• _Problem_
It would help if you retyped the data exactly, leaving out the pictures.

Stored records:
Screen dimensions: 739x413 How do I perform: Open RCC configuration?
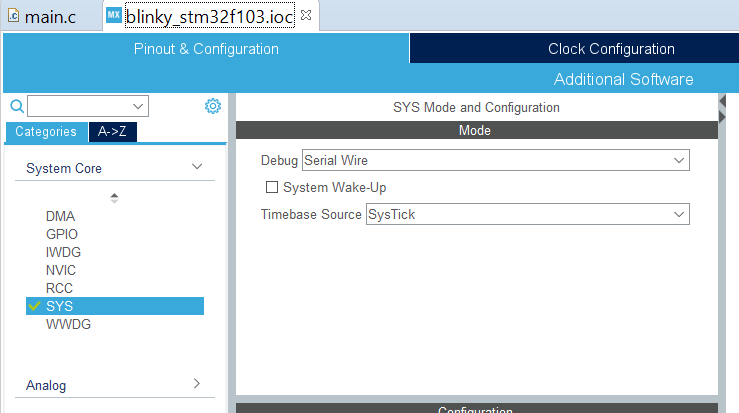coord(59,288)
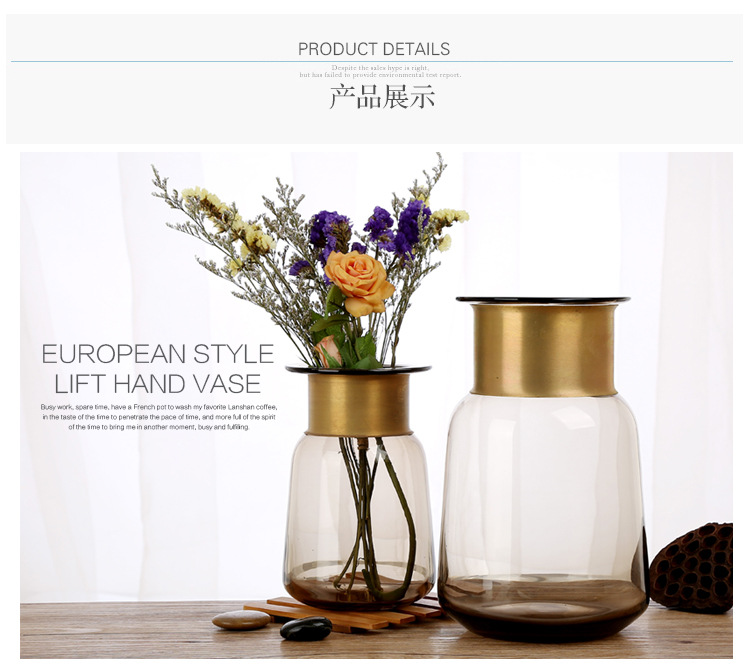750x668 pixels.
Task: Click the LIFT HAND VASE text
Action: [157, 384]
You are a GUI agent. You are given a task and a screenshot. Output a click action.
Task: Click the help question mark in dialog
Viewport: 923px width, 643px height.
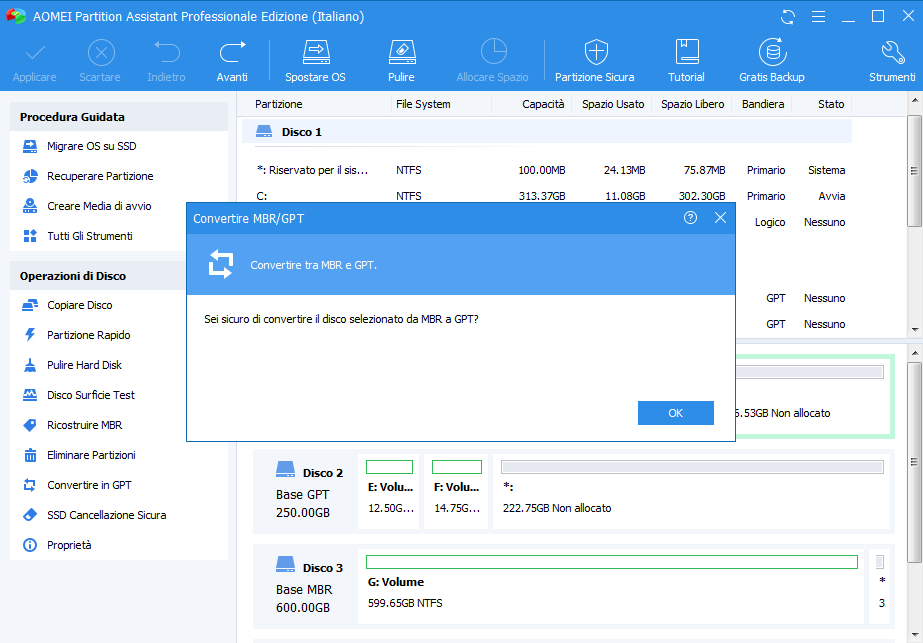[x=690, y=218]
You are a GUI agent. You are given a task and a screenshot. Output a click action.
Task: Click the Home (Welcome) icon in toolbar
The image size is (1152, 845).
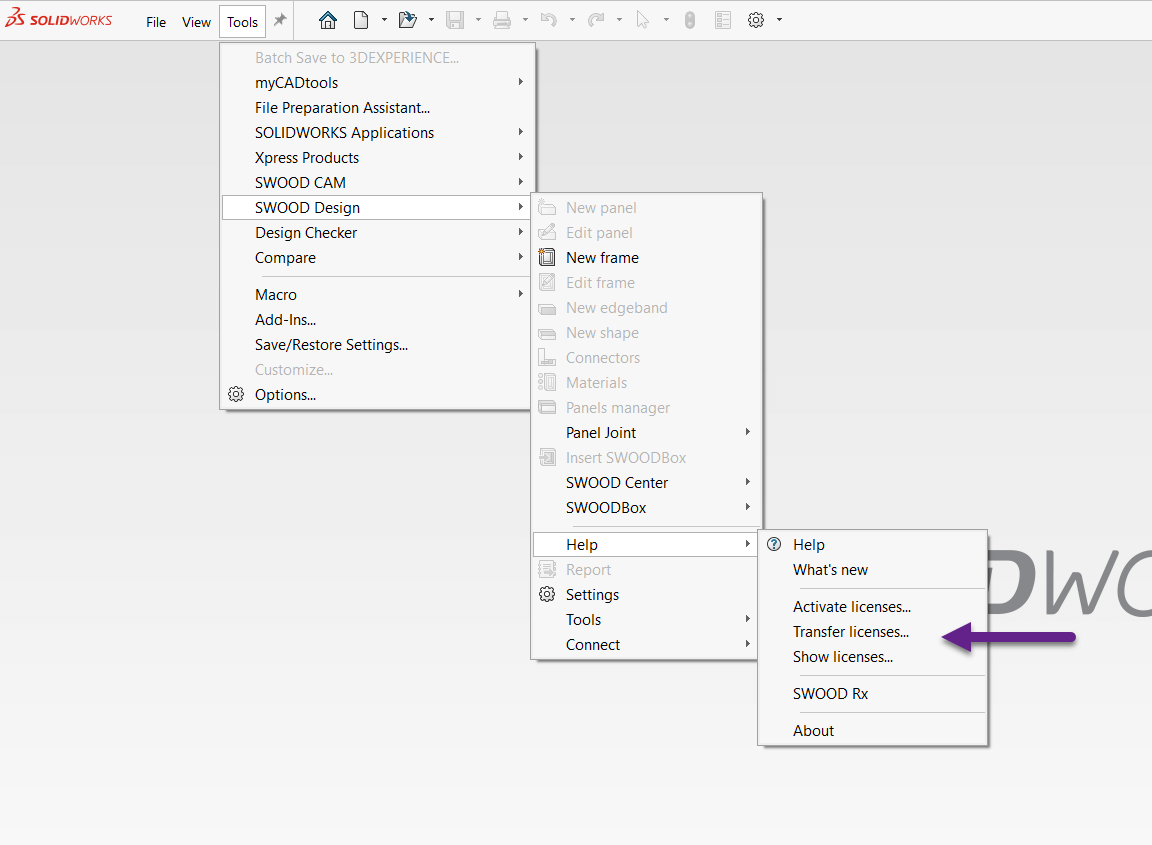pos(328,20)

• _Reply to the exercise_
Screen dimensions: 739x413 How do I perform: Open RCC configuration?
coord(59,288)
750x668 pixels.
Task: Click the LIFT HAND VASE text
Action: [157, 384]
You are a GUI agent. You are given a task and a screenshot. Output a click action.
Task: Click the help question mark in dialog
Viewport: 923px width, 643px height.
[x=690, y=218]
You are a GUI agent. You are given a task and a screenshot. Output a click action.
Task: Click the Home (Welcome) icon in toolbar
The image size is (1152, 845).
pos(328,20)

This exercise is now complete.